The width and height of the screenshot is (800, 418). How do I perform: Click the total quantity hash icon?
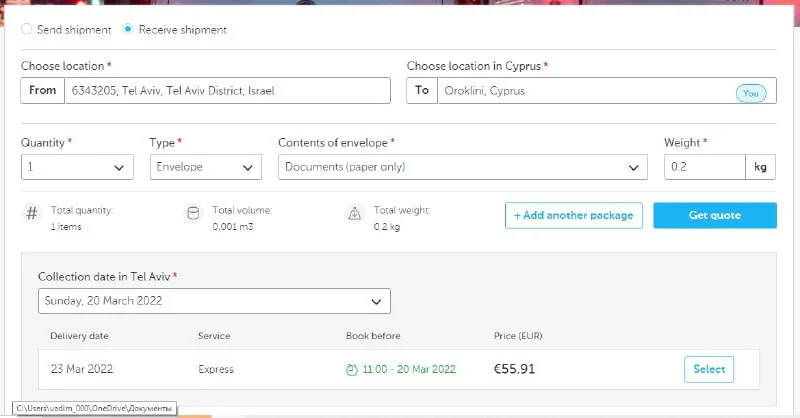[x=32, y=214]
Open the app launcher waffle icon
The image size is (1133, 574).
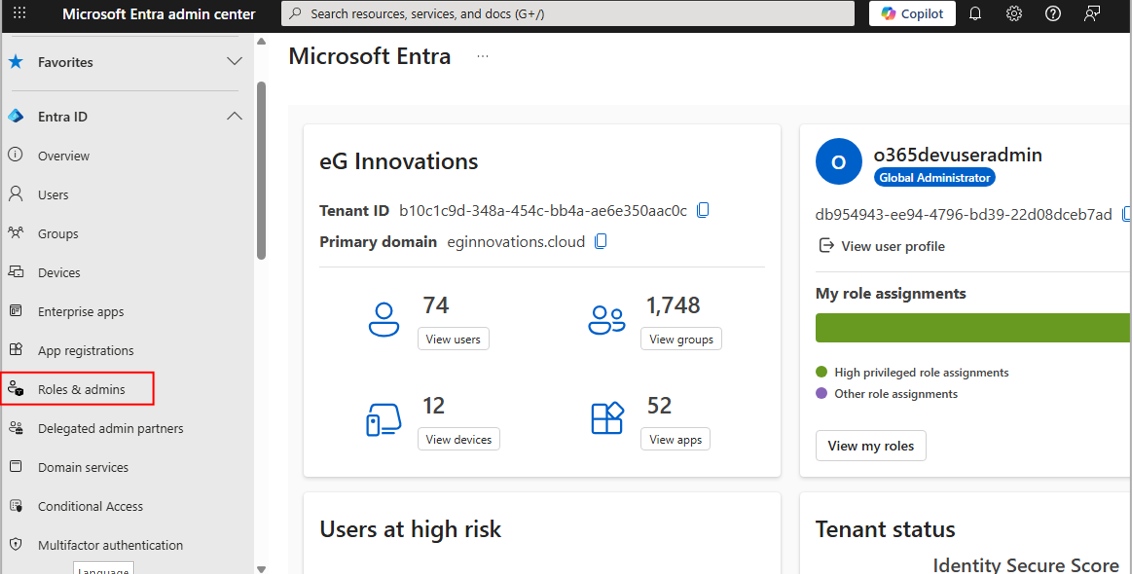[x=19, y=14]
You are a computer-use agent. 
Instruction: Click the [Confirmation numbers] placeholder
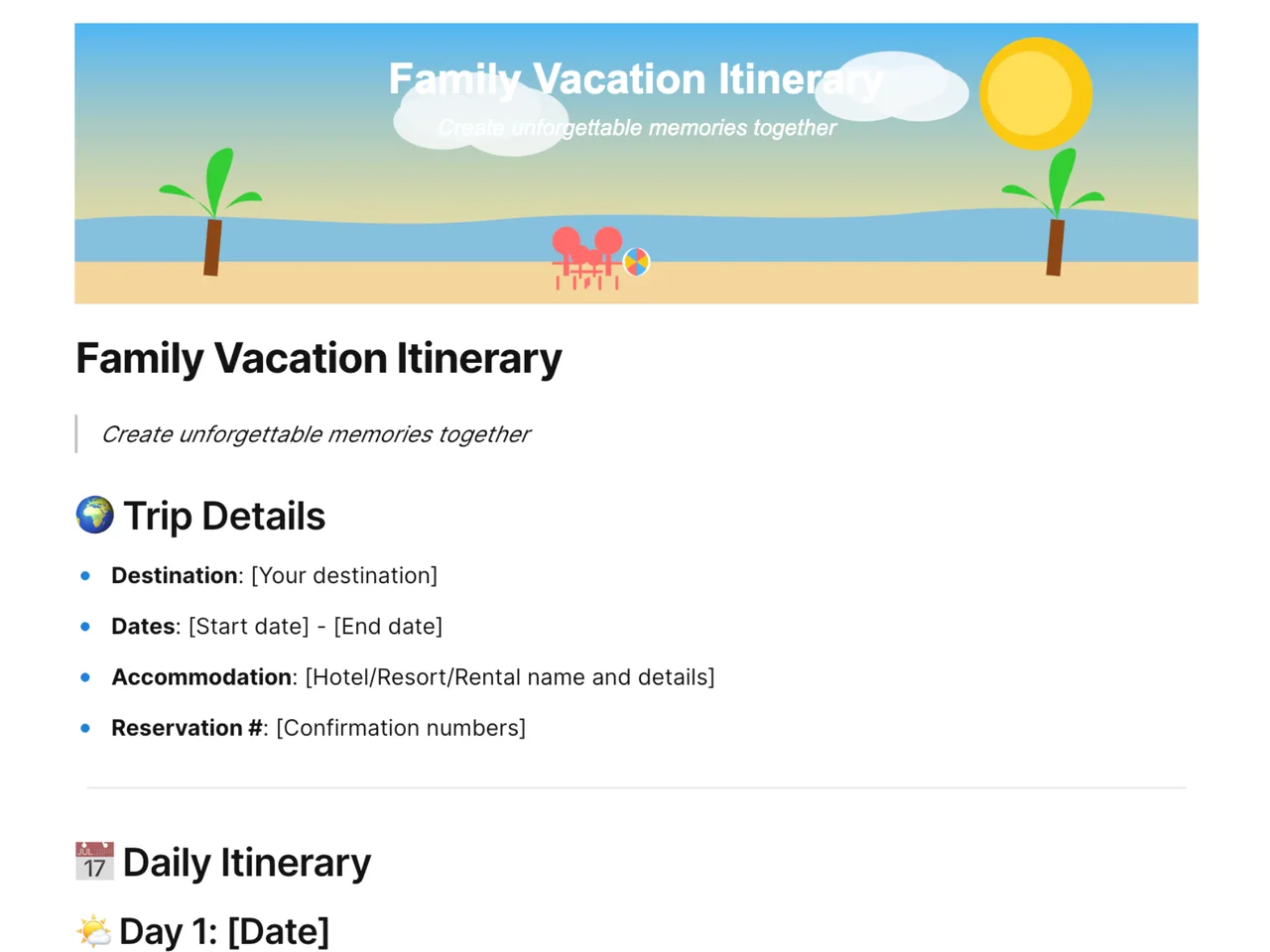401,728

————

Task description: Return all the data exactly, and keep the pictures out.

Response to the exercise:
The width and height of the screenshot is (800, 418). How do I perform: Click the total quantity hash icon?
[x=32, y=214]
Open the app launcher waffle icon
The image size is (1133, 574).
[x=19, y=14]
You are a computer-use agent. 
Instruction: Click the [Confirmation numbers] placeholder
401,728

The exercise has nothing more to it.